For expressing the religious concept of being "saved," what is the difference between salvo and salvado? Is there any difference in connotation or formality of the two words? Are there any contexts where one word would be correct and the other incorrect?
I would say, that at least in Spain, the only one of them used in Religion is "salvado", as a participle of the verb "salvar".
If you look up the definition in RAE of "salvar" you'd see this:
- tr. Dicho de Dios: Dar la gloria y bienaventuranza eterna.
which I think it's the exact definition you're looking for.
While for salvo the closest meaning is probably:
fuera de peligro
which is not the same. It's simply to be in a safe place or situation after being in danger.
In some resources through the Internet "salvo" is said to be an irregular participle of verb "salvar" (though the official resource RAE only gives "salvados"). If "salvo" can be a participle of salvar then both forms would be also acceptable. Maybe in the past it was used in that way but right now, at least in Spain, nobody says things like:
yo he salvo mucha gente.*
yo soy salvo por Dios.*
Basically the two terms mean the same thing.

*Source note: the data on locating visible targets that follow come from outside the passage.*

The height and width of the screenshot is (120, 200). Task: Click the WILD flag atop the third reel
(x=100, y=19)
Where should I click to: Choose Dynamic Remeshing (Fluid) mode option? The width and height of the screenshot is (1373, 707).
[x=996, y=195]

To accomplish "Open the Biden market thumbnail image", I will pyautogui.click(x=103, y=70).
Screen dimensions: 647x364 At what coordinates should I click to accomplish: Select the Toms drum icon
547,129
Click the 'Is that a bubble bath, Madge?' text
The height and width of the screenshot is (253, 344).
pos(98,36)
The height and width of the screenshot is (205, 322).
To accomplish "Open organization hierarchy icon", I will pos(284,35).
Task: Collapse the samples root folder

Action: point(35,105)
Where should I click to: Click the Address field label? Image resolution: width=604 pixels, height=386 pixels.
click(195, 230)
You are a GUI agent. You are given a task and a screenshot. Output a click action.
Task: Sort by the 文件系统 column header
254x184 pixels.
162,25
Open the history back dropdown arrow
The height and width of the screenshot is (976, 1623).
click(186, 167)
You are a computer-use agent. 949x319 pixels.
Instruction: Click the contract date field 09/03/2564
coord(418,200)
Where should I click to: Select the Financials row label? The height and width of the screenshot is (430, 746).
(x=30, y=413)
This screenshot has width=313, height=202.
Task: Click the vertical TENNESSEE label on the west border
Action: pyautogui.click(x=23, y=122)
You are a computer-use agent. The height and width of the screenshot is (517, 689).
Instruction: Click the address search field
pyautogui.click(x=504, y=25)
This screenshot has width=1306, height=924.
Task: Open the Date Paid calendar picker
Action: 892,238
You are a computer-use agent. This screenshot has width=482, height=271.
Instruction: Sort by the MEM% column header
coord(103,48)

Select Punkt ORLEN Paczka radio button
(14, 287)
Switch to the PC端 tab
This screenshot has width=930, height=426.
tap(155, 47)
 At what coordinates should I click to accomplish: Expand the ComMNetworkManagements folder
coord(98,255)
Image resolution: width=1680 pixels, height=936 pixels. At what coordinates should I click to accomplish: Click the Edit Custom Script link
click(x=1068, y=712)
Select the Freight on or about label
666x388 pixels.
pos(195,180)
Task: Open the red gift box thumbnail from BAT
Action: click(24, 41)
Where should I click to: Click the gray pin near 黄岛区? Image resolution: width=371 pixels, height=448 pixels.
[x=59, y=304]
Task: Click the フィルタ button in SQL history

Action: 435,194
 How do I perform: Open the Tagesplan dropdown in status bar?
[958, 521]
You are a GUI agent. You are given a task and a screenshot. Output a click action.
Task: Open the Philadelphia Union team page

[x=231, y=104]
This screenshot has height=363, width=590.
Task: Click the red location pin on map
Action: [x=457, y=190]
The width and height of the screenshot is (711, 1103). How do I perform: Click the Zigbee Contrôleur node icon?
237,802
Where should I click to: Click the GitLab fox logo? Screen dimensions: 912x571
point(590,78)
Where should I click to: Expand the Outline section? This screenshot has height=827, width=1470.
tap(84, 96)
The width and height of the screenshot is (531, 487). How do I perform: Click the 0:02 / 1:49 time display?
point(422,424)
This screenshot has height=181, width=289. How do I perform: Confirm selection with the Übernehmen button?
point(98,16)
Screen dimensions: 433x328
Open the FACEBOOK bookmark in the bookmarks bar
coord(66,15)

That being said "salvo" is an adjective and "salvado" is the conjugation of the transitive verb "salvar" so the use of the words is slightly different:
Eres salvo / You are saved.
Has sido salvado / You have been saved.
As a native speaker I feel obligated to add that I have never heard the word "salvo" in a different context other than the religious one, which does not mean that it would be incorrect to use it only that it may not be that common.